-------- Input records

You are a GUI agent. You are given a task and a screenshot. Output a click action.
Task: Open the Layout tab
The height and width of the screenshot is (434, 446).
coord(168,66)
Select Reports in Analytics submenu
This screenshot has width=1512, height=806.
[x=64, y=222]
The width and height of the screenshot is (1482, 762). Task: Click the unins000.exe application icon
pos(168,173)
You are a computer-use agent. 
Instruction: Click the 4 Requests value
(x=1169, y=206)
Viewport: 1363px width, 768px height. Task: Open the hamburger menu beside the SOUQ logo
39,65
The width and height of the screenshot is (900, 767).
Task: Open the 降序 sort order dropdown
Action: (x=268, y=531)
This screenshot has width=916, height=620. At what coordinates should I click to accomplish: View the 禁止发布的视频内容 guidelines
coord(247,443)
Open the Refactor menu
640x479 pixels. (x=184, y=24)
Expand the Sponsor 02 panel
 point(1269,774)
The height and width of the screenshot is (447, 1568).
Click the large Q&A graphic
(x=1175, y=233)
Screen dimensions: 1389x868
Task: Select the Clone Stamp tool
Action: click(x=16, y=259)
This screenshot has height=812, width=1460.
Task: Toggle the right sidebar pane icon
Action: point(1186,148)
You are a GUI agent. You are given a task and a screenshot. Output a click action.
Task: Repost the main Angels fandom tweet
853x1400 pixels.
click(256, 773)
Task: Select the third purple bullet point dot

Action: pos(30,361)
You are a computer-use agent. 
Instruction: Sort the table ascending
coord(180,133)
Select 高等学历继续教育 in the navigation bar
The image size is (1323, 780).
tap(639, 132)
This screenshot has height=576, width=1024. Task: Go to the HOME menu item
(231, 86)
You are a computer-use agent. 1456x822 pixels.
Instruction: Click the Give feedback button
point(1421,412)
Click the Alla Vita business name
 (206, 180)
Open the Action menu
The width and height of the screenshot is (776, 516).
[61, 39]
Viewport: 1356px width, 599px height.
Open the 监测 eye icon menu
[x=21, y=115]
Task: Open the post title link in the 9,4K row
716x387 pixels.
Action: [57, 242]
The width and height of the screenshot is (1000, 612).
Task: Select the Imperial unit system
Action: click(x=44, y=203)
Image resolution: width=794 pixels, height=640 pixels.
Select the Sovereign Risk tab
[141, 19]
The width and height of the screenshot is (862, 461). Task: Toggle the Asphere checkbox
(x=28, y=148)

----------------

Task - Everything from the line containing "The image size is (1323, 780)." through the line containing "Image resolution: width=794" in the material above should be retyped exactly, both ends included, and nothing more.

Answer to the problem -
The image size is (1323, 780).
tap(639, 132)
This screenshot has height=576, width=1024. Task: Go to the HOME menu item
(231, 86)
You are a computer-use agent. 1456x822 pixels.
Instruction: Click the Give feedback button
point(1421,412)
Click the Alla Vita business name
 (206, 180)
Open the Action menu
The width and height of the screenshot is (776, 516).
[61, 39]
Viewport: 1356px width, 599px height.
Open the 监测 eye icon menu
[x=21, y=115]
Task: Open the post title link in the 9,4K row
716x387 pixels.
Action: [57, 242]
The width and height of the screenshot is (1000, 612).
Task: Select the Imperial unit system
Action: click(x=44, y=203)
Image resolution: width=794 pixels, height=640 pixels.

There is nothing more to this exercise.